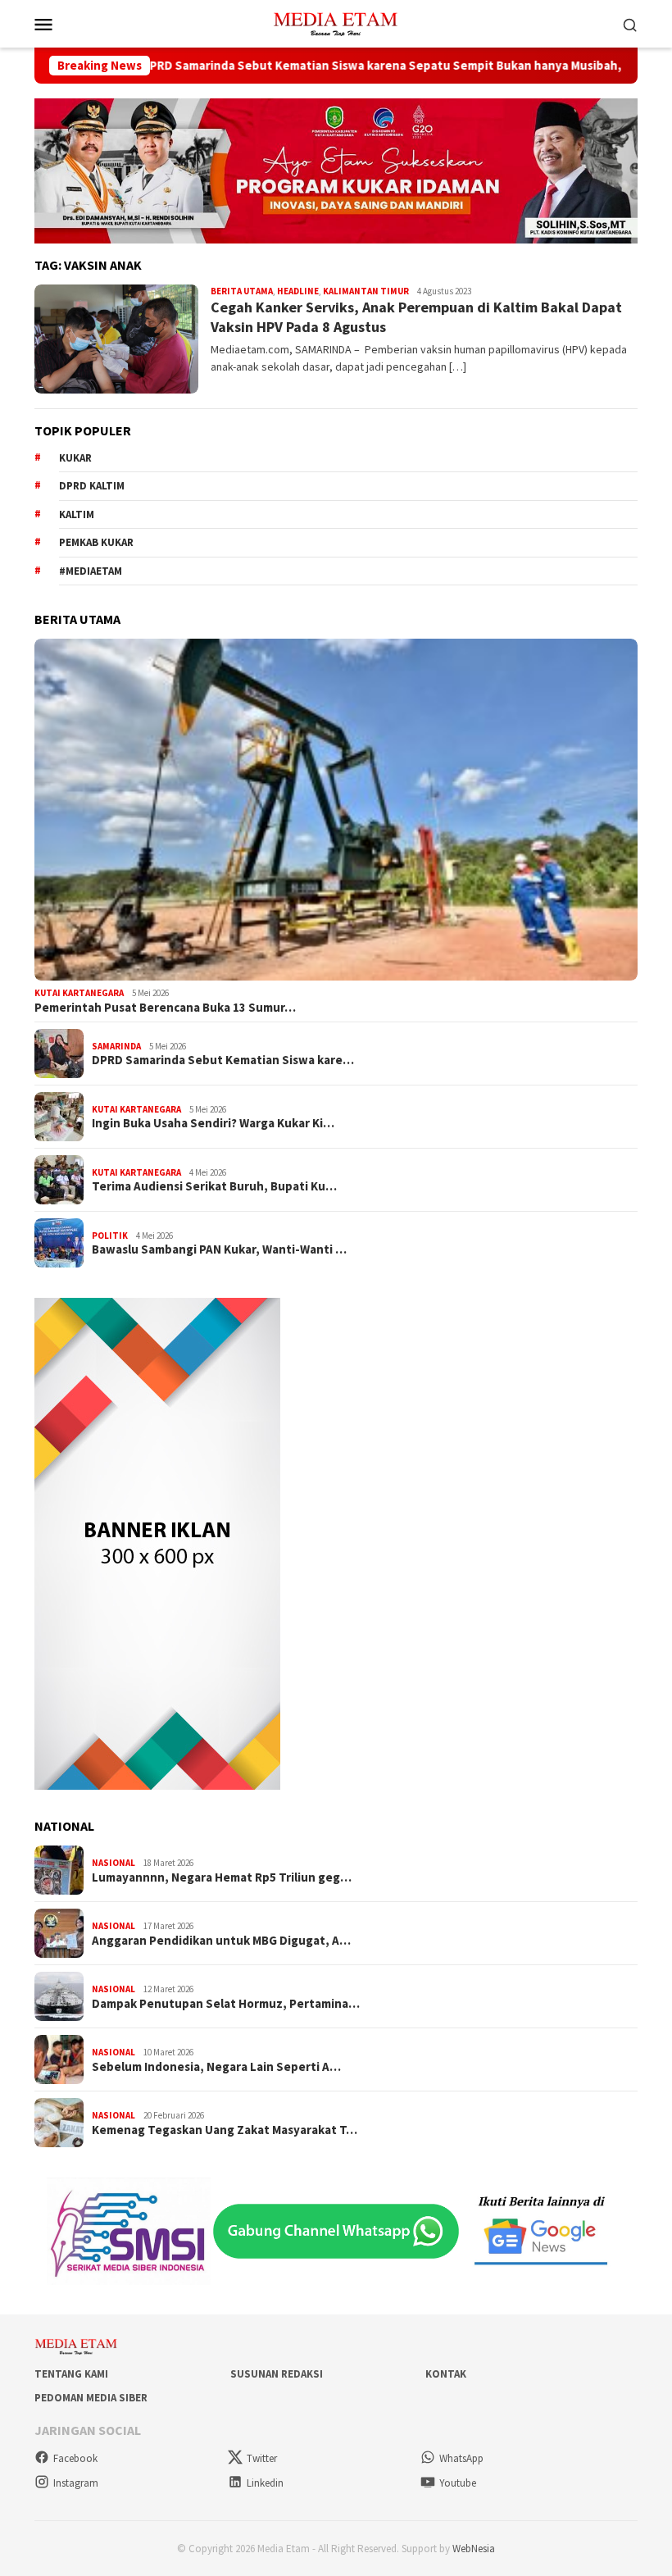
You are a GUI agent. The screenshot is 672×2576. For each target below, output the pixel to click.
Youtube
-*-
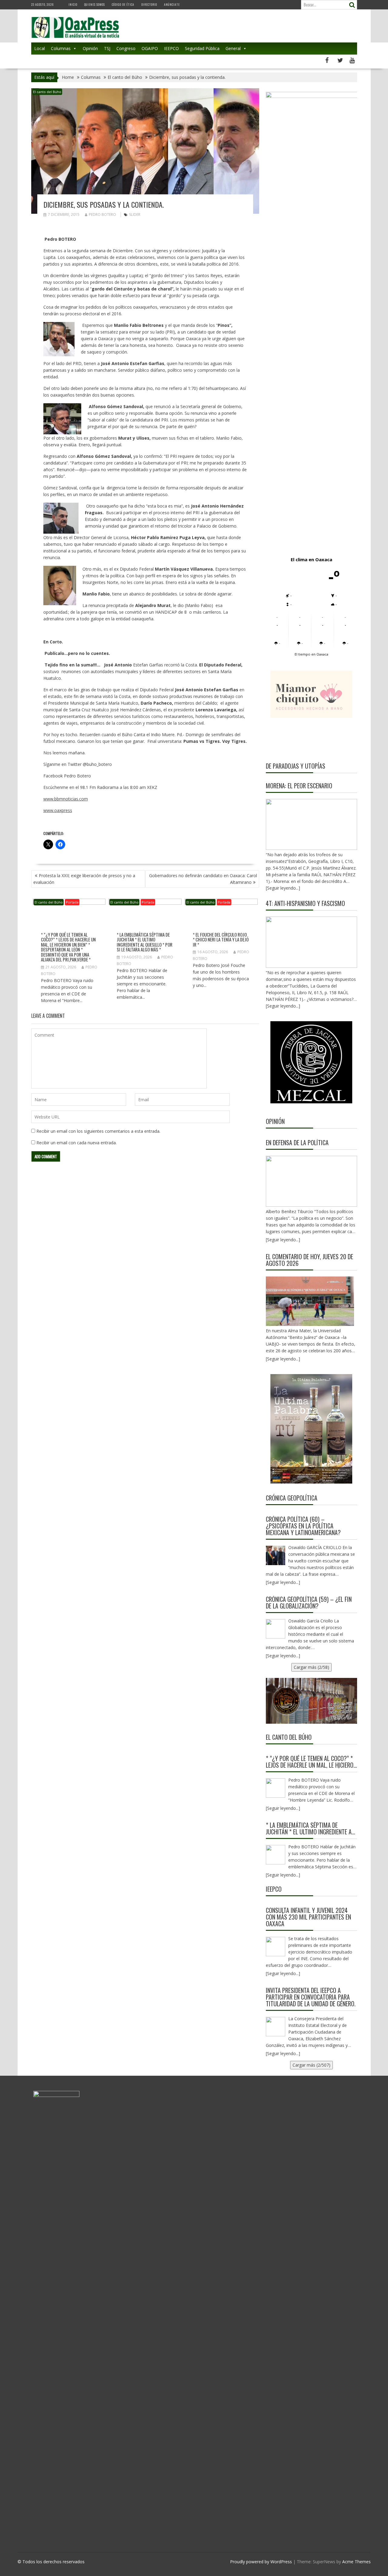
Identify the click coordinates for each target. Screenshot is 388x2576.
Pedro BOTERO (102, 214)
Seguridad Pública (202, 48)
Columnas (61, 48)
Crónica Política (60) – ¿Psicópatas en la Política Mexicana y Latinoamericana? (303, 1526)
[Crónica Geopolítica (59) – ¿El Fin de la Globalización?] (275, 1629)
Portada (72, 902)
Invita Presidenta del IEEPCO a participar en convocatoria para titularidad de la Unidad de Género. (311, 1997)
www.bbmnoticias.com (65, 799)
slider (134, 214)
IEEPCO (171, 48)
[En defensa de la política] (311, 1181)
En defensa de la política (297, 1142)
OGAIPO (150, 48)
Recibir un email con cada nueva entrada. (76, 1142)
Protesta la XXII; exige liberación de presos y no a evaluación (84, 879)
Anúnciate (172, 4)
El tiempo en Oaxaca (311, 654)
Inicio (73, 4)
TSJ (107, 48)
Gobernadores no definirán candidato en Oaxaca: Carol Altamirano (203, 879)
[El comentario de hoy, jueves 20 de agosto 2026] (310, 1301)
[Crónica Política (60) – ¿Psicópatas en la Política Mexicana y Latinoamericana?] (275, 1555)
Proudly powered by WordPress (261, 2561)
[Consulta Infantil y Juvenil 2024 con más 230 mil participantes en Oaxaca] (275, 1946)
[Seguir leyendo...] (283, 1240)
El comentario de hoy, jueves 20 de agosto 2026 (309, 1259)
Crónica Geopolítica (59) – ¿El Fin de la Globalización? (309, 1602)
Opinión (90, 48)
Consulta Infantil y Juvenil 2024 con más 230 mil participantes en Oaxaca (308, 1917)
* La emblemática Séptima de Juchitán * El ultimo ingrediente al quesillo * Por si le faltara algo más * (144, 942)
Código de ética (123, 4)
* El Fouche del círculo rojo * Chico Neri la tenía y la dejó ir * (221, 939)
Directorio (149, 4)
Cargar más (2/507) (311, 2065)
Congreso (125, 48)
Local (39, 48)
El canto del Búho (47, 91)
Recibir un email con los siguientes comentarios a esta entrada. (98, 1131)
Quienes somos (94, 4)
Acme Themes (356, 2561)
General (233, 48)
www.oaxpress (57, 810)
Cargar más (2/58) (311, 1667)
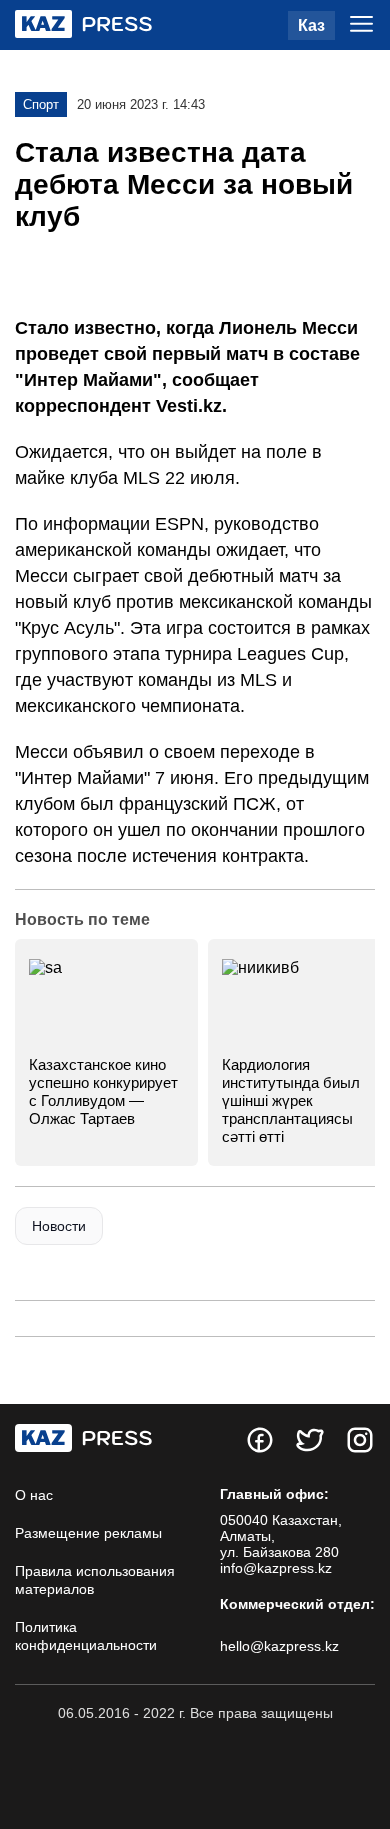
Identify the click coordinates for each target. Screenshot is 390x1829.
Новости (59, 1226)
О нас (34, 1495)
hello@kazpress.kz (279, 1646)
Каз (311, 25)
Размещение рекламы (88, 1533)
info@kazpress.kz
-*-
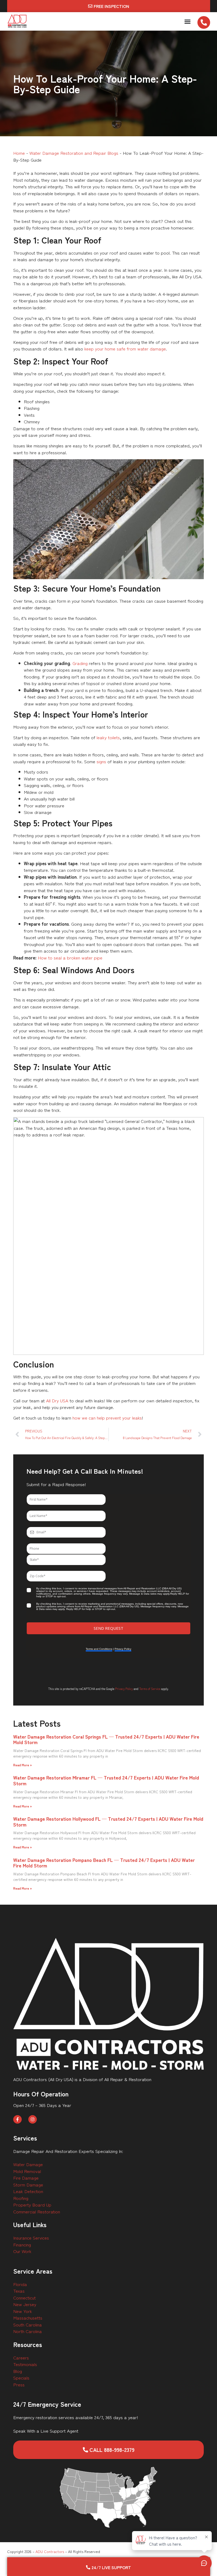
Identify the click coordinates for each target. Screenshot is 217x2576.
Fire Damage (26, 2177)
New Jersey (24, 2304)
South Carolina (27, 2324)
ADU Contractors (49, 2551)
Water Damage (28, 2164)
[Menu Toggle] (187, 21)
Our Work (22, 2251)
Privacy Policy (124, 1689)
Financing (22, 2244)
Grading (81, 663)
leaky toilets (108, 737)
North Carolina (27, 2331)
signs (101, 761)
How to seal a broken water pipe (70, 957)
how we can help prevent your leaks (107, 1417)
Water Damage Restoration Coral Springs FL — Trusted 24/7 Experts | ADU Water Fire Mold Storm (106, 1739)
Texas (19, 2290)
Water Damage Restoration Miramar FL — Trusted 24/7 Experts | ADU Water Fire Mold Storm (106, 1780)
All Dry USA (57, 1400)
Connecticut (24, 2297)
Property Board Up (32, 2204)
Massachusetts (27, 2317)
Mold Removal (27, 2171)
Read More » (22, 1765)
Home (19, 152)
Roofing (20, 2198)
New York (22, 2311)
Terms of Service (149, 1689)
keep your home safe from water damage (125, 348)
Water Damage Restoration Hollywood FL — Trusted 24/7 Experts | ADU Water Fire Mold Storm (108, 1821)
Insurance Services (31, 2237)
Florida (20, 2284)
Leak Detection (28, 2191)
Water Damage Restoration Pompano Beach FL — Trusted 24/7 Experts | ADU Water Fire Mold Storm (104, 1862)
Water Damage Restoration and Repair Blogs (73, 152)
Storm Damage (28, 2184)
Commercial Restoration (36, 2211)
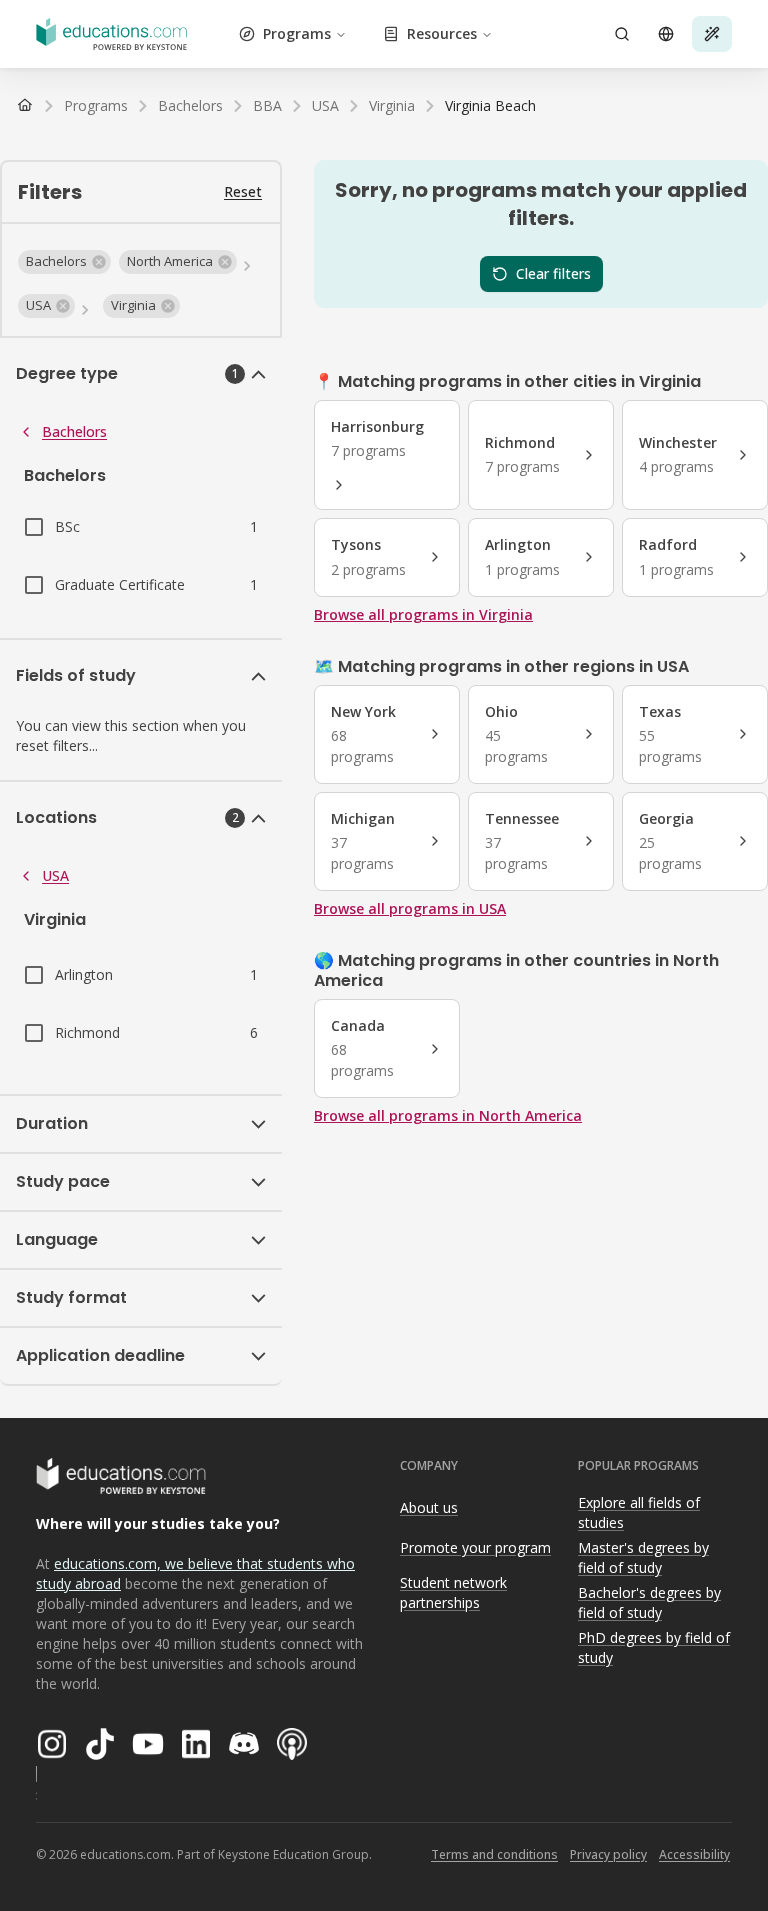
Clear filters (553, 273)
-*-
▸ TASK DETAILS: A word-for-word reproduction is needed of the lines above from the line containing "El canto del Búho (47, 91)" through the line containing "info@kazpress.kz", with both ends kept and no pictures.

▸ THE COMPLETED TASK:
El canto del Búho (47, 91)
Recibir un email con los siguientes comentarios a esta entrada. (98, 1131)
Quienes somos (94, 4)
Acme Themes (356, 2561)
General (233, 48)
www.oaxpress (57, 810)
Cargar más (2/58) (311, 1667)
Identify the click coordinates for each target. Screenshot is 390x1829.
Новости (59, 1226)
О нас (34, 1495)
hello@kazpress.kz (279, 1646)
Каз (311, 25)
Размещение рекламы (88, 1533)
info@kazpress.kz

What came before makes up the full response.